I didn’t really consider having a bunch of people casually vote on who they think will win until the idea was brought up in this thread. My original intended goal was to optimize for power users in terms of prediction submission and make viewing predictions accessible to everyone. That way, we can have high quality predictions (unlike the TBA predictions page I never had time to properly update for 2018) that are more accessible than Caleb’s Event Simulator (which is awesome), while automating the spreadsheet-based prediction contests.
I definitely do not intend for this to become a fantasy league platform for FRC.
I would say WL and probability of WL for sure, and maybe the other RPs as well. Anything more than that seems like overkill at this point, although I could see adding more things in the future.
[li]Do we want to including ranking predictions? If so, we again need to decide on the granularity of data (e.g. average rank vs. rank probability distribution).
I’d say no, keep it simple in year 0 and see where people want to see things go from there. I didn’t get around to ranking projections in my simulator until after I had spent a ton of time on other things. We’ll likely find other uses for this along the way, so no need to force anything this big so early.
[li]What stats should we show to rank how accurate predictions are? Since it’s not required to submit predictions for every event, we may need separate stats that rank by the whole season vs. single event.
For each event and for the season, I personally would like Brier scores, number of matches predicted, and maybe some measure of over-confidence (either a single number or a calibration curve) if you have a big enough sample size. Probably also good to split quals and playoff matches. I’m not a big fan of “matches correctly predicted”, but I get that this is more intuitive than Brier scores, so I guess putting it in is fine so long as there’s a big enough sample size.

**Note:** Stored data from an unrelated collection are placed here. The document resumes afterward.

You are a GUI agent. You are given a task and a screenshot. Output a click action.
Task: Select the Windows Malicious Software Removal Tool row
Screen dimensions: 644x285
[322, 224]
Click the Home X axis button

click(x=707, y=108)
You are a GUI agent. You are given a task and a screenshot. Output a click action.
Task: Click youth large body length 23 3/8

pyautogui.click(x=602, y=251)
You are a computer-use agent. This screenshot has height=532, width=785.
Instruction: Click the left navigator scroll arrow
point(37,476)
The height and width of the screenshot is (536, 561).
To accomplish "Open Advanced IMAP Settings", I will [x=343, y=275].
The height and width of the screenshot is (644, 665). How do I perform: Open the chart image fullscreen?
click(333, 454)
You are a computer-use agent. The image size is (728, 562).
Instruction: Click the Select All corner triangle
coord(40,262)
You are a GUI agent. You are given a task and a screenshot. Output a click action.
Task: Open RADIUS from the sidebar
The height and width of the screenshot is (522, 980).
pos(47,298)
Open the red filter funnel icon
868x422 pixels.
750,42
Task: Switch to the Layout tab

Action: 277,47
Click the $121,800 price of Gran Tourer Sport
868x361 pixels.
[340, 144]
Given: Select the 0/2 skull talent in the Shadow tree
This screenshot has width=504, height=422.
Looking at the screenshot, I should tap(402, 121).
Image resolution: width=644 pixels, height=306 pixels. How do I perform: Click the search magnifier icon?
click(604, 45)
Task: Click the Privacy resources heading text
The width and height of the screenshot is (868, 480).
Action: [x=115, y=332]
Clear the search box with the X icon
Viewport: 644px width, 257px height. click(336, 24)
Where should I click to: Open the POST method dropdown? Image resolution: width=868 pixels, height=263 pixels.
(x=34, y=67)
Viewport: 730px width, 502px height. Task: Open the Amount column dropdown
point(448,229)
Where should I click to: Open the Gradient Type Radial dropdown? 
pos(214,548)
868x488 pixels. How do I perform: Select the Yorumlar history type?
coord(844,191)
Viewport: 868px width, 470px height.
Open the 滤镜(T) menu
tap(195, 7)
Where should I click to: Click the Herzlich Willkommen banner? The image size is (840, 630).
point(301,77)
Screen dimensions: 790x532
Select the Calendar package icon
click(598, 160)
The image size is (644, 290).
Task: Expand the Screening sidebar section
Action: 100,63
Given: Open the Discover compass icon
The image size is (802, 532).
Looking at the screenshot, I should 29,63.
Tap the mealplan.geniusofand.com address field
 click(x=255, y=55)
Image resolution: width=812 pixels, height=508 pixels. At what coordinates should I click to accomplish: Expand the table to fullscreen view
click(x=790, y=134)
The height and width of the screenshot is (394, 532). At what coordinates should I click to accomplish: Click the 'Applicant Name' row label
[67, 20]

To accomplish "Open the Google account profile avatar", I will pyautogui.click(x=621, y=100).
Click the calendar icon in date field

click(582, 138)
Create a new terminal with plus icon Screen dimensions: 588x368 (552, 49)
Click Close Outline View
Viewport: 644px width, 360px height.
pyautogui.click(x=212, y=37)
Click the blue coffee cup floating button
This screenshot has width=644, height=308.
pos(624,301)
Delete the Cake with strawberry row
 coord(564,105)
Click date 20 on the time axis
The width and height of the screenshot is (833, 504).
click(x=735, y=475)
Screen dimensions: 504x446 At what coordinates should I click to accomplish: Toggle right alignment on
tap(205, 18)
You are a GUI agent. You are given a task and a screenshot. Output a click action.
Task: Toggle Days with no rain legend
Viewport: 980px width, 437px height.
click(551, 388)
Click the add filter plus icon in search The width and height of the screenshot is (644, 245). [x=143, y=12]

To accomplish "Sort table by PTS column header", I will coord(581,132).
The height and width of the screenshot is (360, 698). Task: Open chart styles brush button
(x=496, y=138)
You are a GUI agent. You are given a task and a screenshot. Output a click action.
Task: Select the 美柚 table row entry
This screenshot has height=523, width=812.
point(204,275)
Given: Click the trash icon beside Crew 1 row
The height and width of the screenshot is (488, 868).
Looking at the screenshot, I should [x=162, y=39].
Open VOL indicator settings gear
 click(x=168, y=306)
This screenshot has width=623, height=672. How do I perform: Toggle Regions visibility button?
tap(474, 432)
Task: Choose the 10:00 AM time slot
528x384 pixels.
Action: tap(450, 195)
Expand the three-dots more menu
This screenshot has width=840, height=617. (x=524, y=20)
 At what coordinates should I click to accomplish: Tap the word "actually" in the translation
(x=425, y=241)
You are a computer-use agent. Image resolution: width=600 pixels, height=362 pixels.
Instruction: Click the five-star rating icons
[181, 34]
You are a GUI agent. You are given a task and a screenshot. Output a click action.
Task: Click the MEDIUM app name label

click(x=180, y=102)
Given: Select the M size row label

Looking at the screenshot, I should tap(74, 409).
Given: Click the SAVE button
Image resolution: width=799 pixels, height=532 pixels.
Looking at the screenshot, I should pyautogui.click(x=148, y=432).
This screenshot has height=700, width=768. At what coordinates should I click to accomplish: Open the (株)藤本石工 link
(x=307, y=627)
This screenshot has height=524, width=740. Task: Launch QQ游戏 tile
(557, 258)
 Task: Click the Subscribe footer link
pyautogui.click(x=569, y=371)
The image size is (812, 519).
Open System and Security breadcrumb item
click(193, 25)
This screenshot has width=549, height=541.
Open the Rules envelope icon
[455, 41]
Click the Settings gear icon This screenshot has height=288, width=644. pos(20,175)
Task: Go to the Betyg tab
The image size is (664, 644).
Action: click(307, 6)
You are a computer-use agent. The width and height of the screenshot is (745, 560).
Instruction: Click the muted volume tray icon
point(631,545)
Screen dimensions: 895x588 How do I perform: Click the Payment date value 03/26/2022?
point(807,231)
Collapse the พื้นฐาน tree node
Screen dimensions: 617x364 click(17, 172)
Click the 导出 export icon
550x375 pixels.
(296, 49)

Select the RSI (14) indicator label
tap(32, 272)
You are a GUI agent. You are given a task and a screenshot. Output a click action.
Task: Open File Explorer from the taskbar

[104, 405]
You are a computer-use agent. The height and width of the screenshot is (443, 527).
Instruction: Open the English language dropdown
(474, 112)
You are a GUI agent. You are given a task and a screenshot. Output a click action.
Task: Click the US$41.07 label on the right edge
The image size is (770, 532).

You could also show Brier scores only for matches that were predicted, but it might be better to default any non-entries to a prediction of 50%. That way no one can just predict the obvious matches and get an artificially good Brier score. If you want to get a single score to evaluate who had the “best” predictions at an event or set of events, I would recommend a Brier score with a 50% prediction inserted for any matches not predicted.
I’m pretty excited about this. I know my excel workbooks can sometimes be cumbersome to deal with, so this would be an awesome way to better share my work.
Is there a less-resource-intensive way to collect casual votes and present them as one “The Internet” prediction model? I don’t know if that gives people all of their jollies, but it would be a good chunk of them. (There may not be such a way, I’m spitballing.)
I think for the win probability predictions you should use log loss. It penalizes over confidence a logical amount, when compared to something like error squared (Otherwise known as Brier scores).
Using 50% default predictions seems like a good idea. In the scope of a competition anyway.
I also think “matches correctly predicted” makes a lot of sense for W/L predictions and season long scores because it encourages people to predict more events.
Yeah, I agree with keeping things simple the first year and seeing where it goes.
Great to hear you’re on board! It’s not a prediction competition if Caleb isn’t participating and beating everyone.
That’s a nifty idea. By aggregating casual votes into one single model, we can present the data concisely without casual voters/guesses overwhelming the “data scientists.” We can also extract probability WL by looking at what fraction of users vote for red vs blue.
I’m not sure what you mean by “integration.” If you’re asking if people might use this data to write articles for the Blog, then sure.